Meghri (granted with the status of a town in 1984) is located 373 km south of Yerevan on shores of Meghri River, dominated by Zangezur Mountains from the northeast, and Meghri range from the southwest. At an average height of 610 meters above sea level,
The total area of the town is 3 km2, the population of the town is 4500 (2017).
It has been inhabited since ancient times. Many archaeological sites are found in the vicinity of the town, dating back to the VII and VI centuries BC. In addition, the remains of the Bronze and Iron Ages have been discovered here. Historically, it has been part of Arevik canton of ancient Syunik province of the Kingdom of Armenia.
With the establishment of Tatev monastery in the 8th century, the region of modern-day Meghri witnessed a rapid social and economic development. In 906, the settlement of Karchavan was founded by king Smbat I Bagratuni of the Bagratuni dynasty. Later, it was known as Meghri, meaning “honey town” in the Armenian language. In 987, the town was included within the newly-founded Armenian Kingdom of Syunik. In 1105, the region of Meghri was occupied by the Seljuks. The town was completely destroyed in 1126 and 1157 by the invading Seljuk forces.
At the beginning of the 16th century, Meghri became part of the Erivan Beglarbegi within the Safavid Persia. At the beginning of the 18th century, the region was involved in the liberation campaign of the Armenians of Syunik led by David Bek, against Safavid Persia and the invading Ottoman Turks. David Bek started his battles in 1722 with the help of thousands of local Armenian patriots who liberated Syunik.
Аfter the fall of Тhe Republic of Armenia in December 1920, the 2nd Pan-Zangezurian congress held in Tatev on 26 April 1921, announced the independence of the self-governing regions of Daralakyaz (Vayots Dzor), Zangezur -including Meghri-, and parts of Mountainous Artsakh, under the name of the Republic of Mountainous Armenia (Lernahaystani Hanrapetutyun). The Republic of Mountainous Armenia capitulated on 13 July 1921, following Soviet Russia’s promises to keep the mountainous region of Syunik as part of Soviet Armenia.
The main direction of town’s industry is the processing industry. The production of electricity, canned fruit and juices – plays an important role in the economy. The Iran-Armenia Natural Gas Pipeline passes through Meghri.
Meghri is the main gate between Armenia and Iran through the nearby Agarak border crossing.
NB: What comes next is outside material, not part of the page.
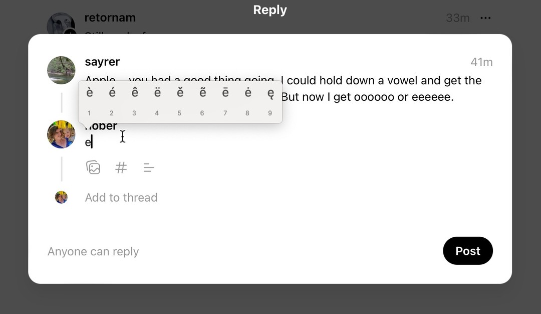Post the reply
Image resolution: width=541 pixels, height=314 pixels.
[x=468, y=251]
The road that connects the capital Yerevan with Iran, passes through Meghri.
During the Soviet days, Meghri was connected with Yerevan by railway passing through the Nakhichevan Autonomous Soviet Socialist Republic. After the dissolution of Soviet Union and as a result of the military crisis between Armenia and Azerbaijan, the railroad became abandoned. There is an airfield at 3.5 kilometers of the western of the city, but it is not used now.
The first Parish School in Meghri was opened in 1881. The town also has a kindergarten, 2 public schools, musical, art and sport schools, Meghri State College, a theater, a library network and the Meghri regional medical center.
The remains of Meghri Fortress dating back to the 11th century are found at the eastern heights of the town. In addition to the Holy Mother of God Church of 1673, the XVII century Surp Hovhannes church located in the small neighborhood is also active and famous for its wall paintings. The abandoned church of Surp Sarkis located at the north of Meghri, is also dating back to the XVII century.